Work to be completed » After locating the line containing "Given: Clear the selected time", restate that line and each one after it exactly, through the last line of the material.

---- Records for the exercise

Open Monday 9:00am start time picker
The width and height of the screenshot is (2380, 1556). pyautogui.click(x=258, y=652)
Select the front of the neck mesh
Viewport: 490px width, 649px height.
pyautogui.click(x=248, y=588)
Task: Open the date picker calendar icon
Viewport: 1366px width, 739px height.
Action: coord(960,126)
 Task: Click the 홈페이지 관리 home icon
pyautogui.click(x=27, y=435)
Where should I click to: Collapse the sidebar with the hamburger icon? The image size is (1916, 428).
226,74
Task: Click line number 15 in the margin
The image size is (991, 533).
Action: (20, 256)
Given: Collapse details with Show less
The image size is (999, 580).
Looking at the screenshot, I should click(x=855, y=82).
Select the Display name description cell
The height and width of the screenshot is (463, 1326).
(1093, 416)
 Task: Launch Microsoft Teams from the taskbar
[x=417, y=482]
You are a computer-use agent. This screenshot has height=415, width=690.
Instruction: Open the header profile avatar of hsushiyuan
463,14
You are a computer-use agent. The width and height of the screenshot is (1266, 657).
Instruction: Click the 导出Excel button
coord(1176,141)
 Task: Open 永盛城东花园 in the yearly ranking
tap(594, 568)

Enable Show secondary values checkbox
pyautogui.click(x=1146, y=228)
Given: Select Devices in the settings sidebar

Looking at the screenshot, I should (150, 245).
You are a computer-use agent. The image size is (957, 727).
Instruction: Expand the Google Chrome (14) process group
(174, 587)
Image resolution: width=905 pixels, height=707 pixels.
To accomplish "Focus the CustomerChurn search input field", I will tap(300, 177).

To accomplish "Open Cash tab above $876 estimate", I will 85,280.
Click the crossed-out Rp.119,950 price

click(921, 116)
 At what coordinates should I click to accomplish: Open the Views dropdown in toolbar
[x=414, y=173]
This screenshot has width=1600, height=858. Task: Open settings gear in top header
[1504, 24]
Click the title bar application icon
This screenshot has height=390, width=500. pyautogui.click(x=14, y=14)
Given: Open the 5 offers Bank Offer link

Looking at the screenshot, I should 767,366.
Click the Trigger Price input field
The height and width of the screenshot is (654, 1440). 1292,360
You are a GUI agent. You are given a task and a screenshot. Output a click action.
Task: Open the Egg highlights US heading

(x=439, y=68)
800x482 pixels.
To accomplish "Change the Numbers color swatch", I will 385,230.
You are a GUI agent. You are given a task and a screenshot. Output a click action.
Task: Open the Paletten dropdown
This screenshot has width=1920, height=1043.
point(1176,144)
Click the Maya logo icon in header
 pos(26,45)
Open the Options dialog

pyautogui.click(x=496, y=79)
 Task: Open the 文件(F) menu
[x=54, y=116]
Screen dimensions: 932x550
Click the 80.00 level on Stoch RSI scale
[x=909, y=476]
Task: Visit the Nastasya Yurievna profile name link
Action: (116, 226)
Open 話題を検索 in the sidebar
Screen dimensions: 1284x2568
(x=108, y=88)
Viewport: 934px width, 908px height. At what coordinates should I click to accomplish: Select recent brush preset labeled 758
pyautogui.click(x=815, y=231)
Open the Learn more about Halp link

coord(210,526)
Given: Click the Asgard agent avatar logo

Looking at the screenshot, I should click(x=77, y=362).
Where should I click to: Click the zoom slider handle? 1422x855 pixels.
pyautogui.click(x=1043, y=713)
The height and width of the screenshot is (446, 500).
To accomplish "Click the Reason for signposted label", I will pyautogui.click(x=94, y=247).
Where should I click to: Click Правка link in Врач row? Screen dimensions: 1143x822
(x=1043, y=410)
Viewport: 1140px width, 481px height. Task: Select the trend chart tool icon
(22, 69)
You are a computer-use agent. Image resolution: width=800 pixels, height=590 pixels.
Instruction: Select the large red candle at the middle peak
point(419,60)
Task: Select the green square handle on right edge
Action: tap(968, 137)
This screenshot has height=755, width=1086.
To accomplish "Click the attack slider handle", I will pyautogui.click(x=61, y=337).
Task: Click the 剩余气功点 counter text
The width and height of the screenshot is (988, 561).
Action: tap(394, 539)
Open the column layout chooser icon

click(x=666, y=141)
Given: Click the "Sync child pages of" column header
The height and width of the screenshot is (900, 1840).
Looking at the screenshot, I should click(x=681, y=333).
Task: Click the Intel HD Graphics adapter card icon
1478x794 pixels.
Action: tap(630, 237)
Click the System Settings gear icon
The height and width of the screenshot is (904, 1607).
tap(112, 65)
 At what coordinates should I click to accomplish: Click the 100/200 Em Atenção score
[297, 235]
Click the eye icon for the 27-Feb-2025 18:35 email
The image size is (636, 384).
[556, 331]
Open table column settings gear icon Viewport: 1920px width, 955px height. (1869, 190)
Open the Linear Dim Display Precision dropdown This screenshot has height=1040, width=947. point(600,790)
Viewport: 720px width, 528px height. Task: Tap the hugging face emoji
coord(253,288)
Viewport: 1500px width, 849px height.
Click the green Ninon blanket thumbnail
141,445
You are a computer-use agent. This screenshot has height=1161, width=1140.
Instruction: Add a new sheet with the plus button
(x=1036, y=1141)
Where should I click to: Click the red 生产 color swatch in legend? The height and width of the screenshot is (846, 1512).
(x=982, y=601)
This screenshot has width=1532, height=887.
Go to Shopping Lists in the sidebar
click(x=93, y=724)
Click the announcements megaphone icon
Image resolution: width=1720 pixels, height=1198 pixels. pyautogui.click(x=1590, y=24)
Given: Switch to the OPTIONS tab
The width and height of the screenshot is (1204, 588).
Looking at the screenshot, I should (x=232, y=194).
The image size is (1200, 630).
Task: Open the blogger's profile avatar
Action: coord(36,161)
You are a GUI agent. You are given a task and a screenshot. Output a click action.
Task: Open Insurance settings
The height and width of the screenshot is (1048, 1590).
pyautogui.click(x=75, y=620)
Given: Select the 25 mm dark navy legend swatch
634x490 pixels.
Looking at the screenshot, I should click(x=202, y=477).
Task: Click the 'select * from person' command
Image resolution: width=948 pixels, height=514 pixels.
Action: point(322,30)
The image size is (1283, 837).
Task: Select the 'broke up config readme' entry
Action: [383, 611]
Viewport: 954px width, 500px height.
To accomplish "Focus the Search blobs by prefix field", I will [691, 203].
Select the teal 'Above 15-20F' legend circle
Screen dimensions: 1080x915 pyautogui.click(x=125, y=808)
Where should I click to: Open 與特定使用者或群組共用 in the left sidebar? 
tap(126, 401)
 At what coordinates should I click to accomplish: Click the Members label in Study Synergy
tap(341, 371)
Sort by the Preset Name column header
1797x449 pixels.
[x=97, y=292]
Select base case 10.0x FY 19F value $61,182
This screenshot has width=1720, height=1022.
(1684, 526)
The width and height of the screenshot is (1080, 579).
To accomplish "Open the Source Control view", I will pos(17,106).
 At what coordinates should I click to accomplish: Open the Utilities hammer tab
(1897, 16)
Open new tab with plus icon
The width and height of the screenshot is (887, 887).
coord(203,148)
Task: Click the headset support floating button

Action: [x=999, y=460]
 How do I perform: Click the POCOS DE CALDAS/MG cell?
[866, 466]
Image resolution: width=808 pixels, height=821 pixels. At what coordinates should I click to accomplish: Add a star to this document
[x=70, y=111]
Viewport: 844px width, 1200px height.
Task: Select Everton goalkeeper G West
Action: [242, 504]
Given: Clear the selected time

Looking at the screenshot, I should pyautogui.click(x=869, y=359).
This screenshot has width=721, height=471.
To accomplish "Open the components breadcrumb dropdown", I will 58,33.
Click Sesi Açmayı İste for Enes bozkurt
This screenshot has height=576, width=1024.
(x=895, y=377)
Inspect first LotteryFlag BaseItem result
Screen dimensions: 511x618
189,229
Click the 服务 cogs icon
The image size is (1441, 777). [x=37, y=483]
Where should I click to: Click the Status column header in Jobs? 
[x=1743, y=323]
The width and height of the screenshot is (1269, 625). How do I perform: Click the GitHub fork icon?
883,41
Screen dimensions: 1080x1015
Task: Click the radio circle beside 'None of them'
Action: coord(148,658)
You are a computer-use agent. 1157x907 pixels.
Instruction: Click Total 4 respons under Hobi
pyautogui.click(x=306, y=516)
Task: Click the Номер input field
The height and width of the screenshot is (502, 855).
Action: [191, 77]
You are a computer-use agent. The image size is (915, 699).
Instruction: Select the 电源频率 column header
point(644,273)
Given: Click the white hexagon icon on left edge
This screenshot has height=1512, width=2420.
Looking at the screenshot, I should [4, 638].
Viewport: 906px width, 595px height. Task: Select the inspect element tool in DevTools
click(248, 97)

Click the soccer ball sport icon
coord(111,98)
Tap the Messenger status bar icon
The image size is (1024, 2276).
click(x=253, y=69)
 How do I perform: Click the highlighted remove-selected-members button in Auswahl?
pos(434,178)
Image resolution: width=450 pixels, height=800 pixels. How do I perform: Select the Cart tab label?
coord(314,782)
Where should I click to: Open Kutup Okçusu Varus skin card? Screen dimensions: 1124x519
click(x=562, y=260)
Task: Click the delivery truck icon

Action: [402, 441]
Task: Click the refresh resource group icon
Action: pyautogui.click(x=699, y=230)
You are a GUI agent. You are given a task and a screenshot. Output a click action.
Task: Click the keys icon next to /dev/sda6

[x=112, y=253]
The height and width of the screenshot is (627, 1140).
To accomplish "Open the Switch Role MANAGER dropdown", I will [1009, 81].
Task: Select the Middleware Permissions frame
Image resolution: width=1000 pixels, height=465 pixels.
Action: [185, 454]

--------

Expected answer »
Given: Clear the selected time

Looking at the screenshot, I should pyautogui.click(x=869, y=359).
This screenshot has width=721, height=471.
To accomplish "Open the components breadcrumb dropdown", I will 58,33.
Click Sesi Açmayı İste for Enes bozkurt
This screenshot has height=576, width=1024.
(x=895, y=377)
Inspect first LotteryFlag BaseItem result
Screen dimensions: 511x618
189,229
Click the 服务 cogs icon
The image size is (1441, 777). [x=37, y=483]
Where should I click to: Click the Status column header in Jobs? 
[x=1743, y=323]
The width and height of the screenshot is (1269, 625). How do I perform: Click the GitHub fork icon?
883,41
Screen dimensions: 1080x1015
Task: Click the radio circle beside 'None of them'
Action: coord(148,658)
You are a computer-use agent. 1157x907 pixels.
Instruction: Click Total 4 respons under Hobi
pyautogui.click(x=306, y=516)
Task: Click the Номер input field
The height and width of the screenshot is (502, 855).
Action: [191, 77]
You are a computer-use agent. The image size is (915, 699).
Instruction: Select the 电源频率 column header
point(644,273)
Given: Click the white hexagon icon on left edge
This screenshot has height=1512, width=2420.
Looking at the screenshot, I should [4, 638].
Viewport: 906px width, 595px height. Task: Select the inspect element tool in DevTools
click(248, 97)

Click the soccer ball sport icon
coord(111,98)
Tap the Messenger status bar icon
The image size is (1024, 2276).
click(x=253, y=69)
 How do I perform: Click the highlighted remove-selected-members button in Auswahl?
pos(434,178)
Image resolution: width=450 pixels, height=800 pixels. How do I perform: Select the Cart tab label?
coord(314,782)
Where should I click to: Open Kutup Okçusu Varus skin card? Screen dimensions: 1124x519
click(x=562, y=260)
Task: Click the delivery truck icon

Action: [402, 441]
Task: Click the refresh resource group icon
Action: pyautogui.click(x=699, y=230)
You are a GUI agent. You are given a task and a screenshot. Output a click action.
Task: Click the keys icon next to /dev/sda6

[x=112, y=253]
The height and width of the screenshot is (627, 1140).
To accomplish "Open the Switch Role MANAGER dropdown", I will [1009, 81].
Task: Select the Middleware Permissions frame
Image resolution: width=1000 pixels, height=465 pixels.
Action: [185, 454]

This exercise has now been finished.